The first fairy is called Silicon Valley. The Covid-19 crisis is America’s high-tech triumph over tourism Europe. The Gafam (Google, Apple, Facebook, Amazon and Microsoft) will emerge strengthened from the crisis, allowing the planet to continue to turn at a minimum during the epidemic, while a large number of high-tech SMEs, such as Zoom teleconferencing, have emerged. The crisis has claimed collateral victims – the air, the automobile, the SMEs – but, in essence, it has accelerated the shift into the virtual world of the XXIe century.

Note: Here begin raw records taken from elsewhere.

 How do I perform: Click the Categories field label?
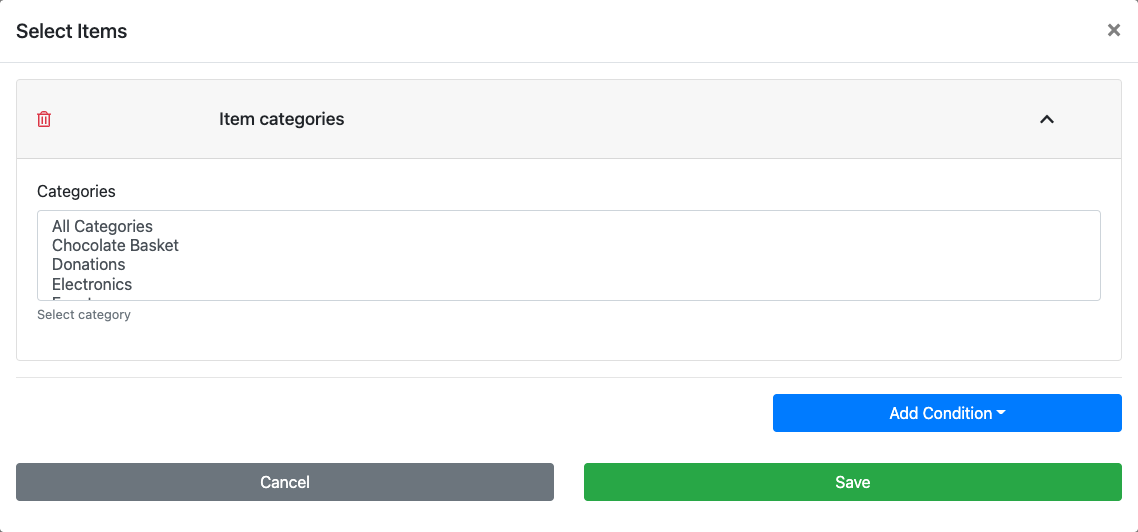[x=76, y=191]
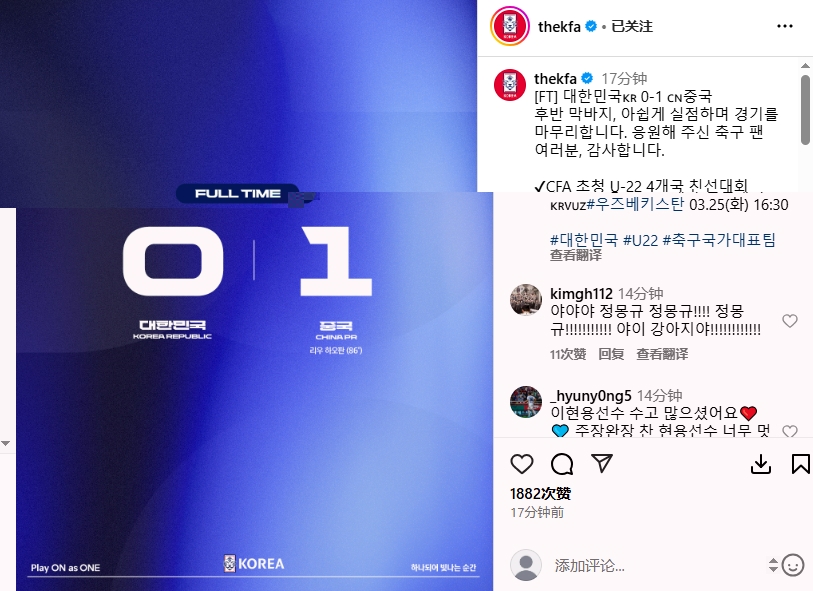Click the scroll-up arrow of caption scrollbar
813x591 pixels.
click(x=805, y=66)
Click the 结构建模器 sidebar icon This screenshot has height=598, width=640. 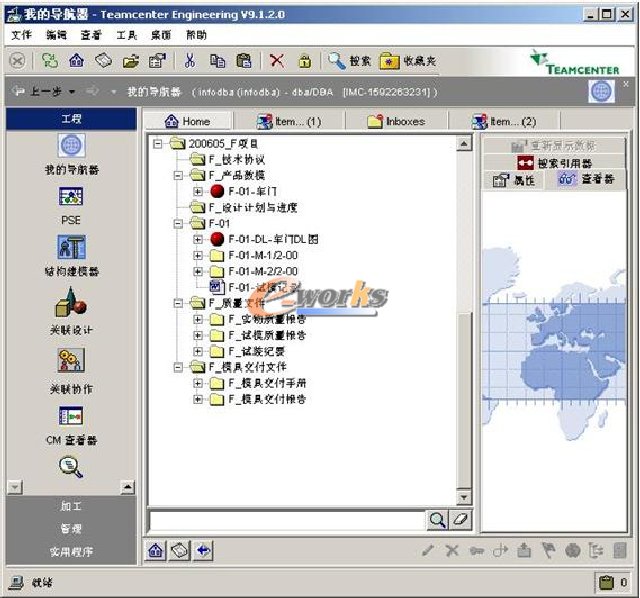tap(71, 247)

The second fairy is the United States Congress and the Trump administration. Never again say that the United States is the country of laissez-faire: Washington has decided on a massive recovery plan to help citizens and businesses. 660 billion dollars (609.40 million euros) in loans to SMEs to cover their salaries; $ 2,400 a month in additional federal unemployment insurance; an individual check from the tax authorities for $ 1,200.

Concrete reality

In total, the stimulus voted by Congress reached $ 3.5 trillion, or about 15% of gross domestic product (GDP)! A figure to compare with the recession, which should be around 7%, against an expected growth of about 2%. "The US state reacted to the shock. He took 150% of the cost of the crisis to bear ", calculates Patrick Artus, chief economist of Natixis. There is no reason, therefore, for the scholarship recipients to worry since the state takes on more than the addition.

The third fairy is the United States Federal Reserve (Fed), which finances the economy all the time. Don't be intimidated by big words like "Quantitative easing" ("Quantitative easing", liquidity facilitation program), or by the fact that the size of the bank's balance sheet has grown by $ 2.3 trillion since the start of the crisis.